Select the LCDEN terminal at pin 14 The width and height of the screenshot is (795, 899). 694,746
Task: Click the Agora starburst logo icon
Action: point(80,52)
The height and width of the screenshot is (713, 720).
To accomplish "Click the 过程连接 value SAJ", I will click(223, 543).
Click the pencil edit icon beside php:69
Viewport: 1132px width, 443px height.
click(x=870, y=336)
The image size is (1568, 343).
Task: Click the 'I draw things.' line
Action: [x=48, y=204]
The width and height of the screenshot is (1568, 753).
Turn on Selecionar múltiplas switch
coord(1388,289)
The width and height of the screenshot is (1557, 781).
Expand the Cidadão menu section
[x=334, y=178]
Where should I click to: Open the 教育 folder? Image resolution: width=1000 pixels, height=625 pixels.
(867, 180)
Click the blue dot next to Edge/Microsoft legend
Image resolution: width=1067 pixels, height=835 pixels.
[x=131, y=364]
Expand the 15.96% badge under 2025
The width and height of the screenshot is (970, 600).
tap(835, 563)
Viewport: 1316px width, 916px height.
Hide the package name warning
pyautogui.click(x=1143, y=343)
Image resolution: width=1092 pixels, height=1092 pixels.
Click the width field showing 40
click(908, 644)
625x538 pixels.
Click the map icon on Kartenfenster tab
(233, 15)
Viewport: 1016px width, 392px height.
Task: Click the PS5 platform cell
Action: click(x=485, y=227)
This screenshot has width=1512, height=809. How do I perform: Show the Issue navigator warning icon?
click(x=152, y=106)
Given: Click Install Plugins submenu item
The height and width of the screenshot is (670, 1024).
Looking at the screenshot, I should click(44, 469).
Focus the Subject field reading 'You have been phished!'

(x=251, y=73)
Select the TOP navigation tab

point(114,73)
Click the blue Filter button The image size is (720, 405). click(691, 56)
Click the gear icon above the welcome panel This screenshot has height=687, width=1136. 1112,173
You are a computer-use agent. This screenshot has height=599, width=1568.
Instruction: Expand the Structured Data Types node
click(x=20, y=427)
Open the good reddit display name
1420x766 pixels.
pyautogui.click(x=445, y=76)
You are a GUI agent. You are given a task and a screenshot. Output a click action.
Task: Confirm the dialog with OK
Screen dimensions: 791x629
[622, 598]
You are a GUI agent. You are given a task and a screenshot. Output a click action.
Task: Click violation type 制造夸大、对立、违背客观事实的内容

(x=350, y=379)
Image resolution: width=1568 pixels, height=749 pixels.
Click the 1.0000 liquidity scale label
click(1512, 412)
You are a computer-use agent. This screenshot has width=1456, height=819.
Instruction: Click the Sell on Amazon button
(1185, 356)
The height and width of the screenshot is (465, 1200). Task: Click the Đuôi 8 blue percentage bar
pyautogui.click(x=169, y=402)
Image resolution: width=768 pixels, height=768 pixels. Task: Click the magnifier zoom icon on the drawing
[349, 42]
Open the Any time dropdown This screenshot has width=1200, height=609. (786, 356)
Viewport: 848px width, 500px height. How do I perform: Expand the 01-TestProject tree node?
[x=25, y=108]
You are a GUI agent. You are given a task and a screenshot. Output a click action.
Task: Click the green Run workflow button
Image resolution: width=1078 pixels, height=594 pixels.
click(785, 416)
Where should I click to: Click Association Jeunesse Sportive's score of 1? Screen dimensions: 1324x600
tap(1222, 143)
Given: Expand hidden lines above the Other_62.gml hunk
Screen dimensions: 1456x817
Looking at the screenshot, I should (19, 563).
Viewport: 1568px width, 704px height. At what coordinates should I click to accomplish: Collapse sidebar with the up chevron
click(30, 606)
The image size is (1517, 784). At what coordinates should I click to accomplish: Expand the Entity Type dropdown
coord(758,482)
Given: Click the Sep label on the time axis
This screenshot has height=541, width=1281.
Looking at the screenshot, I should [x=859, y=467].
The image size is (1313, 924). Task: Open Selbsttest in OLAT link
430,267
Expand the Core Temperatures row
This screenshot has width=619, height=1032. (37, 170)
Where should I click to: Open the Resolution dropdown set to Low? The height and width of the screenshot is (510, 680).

_What the task asks_: Copy verbatim, from the listing above, each line from the one containing "Focus the Subject" down to the one containing "has height=599, width=1568.", inclusive.

_Written response_:
Focus the Subject field reading 'You have been phished!'

(x=251, y=73)
Select the TOP navigation tab

point(114,73)
Click the blue Filter button The image size is (720, 405). click(691, 56)
Click the gear icon above the welcome panel This screenshot has height=687, width=1136. 1112,173
You are a computer-use agent. This screenshot has height=599, width=1568.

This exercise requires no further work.